:: ENTRIES PROVIDED ::
--- begin ---
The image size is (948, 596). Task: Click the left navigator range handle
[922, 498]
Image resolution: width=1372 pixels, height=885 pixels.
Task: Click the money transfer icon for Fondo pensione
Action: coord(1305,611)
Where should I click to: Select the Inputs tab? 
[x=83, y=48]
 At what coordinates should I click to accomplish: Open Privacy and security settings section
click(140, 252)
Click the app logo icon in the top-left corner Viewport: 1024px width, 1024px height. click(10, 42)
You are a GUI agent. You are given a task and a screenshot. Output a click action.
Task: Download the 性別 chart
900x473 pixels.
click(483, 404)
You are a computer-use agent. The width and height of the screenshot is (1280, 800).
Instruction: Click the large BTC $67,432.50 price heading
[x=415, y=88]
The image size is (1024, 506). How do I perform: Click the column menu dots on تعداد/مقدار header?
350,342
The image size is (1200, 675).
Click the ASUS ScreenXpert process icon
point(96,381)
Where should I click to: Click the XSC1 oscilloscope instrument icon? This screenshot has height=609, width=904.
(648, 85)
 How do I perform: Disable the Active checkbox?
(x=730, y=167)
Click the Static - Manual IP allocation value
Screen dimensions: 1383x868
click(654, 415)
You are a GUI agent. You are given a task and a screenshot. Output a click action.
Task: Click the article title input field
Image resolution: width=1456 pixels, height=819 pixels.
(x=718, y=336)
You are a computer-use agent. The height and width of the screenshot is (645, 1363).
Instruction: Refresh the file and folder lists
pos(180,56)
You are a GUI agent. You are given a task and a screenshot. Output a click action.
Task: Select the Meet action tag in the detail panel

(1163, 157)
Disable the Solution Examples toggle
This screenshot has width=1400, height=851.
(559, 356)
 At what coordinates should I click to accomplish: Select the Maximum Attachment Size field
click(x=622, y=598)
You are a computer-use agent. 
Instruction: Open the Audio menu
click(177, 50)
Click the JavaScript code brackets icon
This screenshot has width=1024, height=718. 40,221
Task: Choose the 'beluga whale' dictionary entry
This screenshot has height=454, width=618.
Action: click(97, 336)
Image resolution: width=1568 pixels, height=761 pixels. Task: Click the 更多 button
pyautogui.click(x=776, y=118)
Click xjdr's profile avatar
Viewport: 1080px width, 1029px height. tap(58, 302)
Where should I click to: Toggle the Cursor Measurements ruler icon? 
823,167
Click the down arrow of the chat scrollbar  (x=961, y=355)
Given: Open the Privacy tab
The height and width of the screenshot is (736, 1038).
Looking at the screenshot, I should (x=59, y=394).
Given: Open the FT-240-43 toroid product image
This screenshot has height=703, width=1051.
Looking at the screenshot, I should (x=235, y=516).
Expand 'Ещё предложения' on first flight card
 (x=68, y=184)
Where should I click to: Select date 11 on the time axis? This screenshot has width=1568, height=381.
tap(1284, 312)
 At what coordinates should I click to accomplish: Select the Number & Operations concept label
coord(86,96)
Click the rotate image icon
--- end ---
:: EXERCISE DIRECTIONS ::
Change "GUI agent" to "desktop agent" throughout the data above and give the lines again, with nothing else altered.

:: OUTPUT FOR THIS EXERCISE ::
The image size is (948, 596). Task: Click the left navigator range handle
[922, 498]
Image resolution: width=1372 pixels, height=885 pixels.
Task: Click the money transfer icon for Fondo pensione
Action: coord(1305,611)
Where should I click to: Select the Inputs tab? 
[x=83, y=48]
 At what coordinates should I click to accomplish: Open Privacy and security settings section
click(140, 252)
Click the app logo icon in the top-left corner Viewport: 1024px width, 1024px height. click(10, 42)
You are a desktop agent. You are given a task and a screenshot. Output a click action.
Task: Download the 性別 chart
900x473 pixels.
click(483, 404)
You are a computer-use agent. The width and height of the screenshot is (1280, 800).
Instruction: Click the large BTC $67,432.50 price heading
[x=415, y=88]
The image size is (1024, 506). How do I perform: Click the column menu dots on تعداد/مقدار header?
350,342
The image size is (1200, 675).
Click the ASUS ScreenXpert process icon
point(96,381)
Where should I click to: Click the XSC1 oscilloscope instrument icon? This screenshot has height=609, width=904.
(648, 85)
 How do I perform: Disable the Active checkbox?
(x=730, y=167)
Click the Static - Manual IP allocation value
Screen dimensions: 1383x868
click(654, 415)
You are a desktop agent. You are given a task and a screenshot. Output a click action.
Task: Click the article title input field
Image resolution: width=1456 pixels, height=819 pixels.
(x=718, y=336)
You are a computer-use agent. The height and width of the screenshot is (645, 1363).
Instruction: Refresh the file and folder lists
pos(180,56)
You are a desktop agent. You are given a task and a screenshot. Output a click action.
Task: Select the Meet action tag in the detail panel

(1163, 157)
Disable the Solution Examples toggle
This screenshot has width=1400, height=851.
(559, 356)
 At what coordinates should I click to accomplish: Select the Maximum Attachment Size field
click(x=622, y=598)
You are a computer-use agent. 
Instruction: Open the Audio menu
click(177, 50)
Click the JavaScript code brackets icon
This screenshot has width=1024, height=718. 40,221
Task: Choose the 'beluga whale' dictionary entry
This screenshot has height=454, width=618.
Action: click(97, 336)
Image resolution: width=1568 pixels, height=761 pixels. Task: Click the 更多 button
pyautogui.click(x=776, y=118)
Click xjdr's profile avatar
Viewport: 1080px width, 1029px height. tap(58, 302)
Where should I click to: Toggle the Cursor Measurements ruler icon? 
823,167
Click the down arrow of the chat scrollbar  (x=961, y=355)
Given: Open the Privacy tab
The height and width of the screenshot is (736, 1038).
Looking at the screenshot, I should (x=59, y=394).
Given: Open the FT-240-43 toroid product image
This screenshot has height=703, width=1051.
Looking at the screenshot, I should (x=235, y=516).
Expand 'Ещё предложения' on first flight card
 (x=68, y=184)
Where should I click to: Select date 11 on the time axis? This screenshot has width=1568, height=381.
tap(1284, 312)
 At what coordinates should I click to accomplish: Select the Number & Operations concept label
coord(86,96)
Click the rotate image icon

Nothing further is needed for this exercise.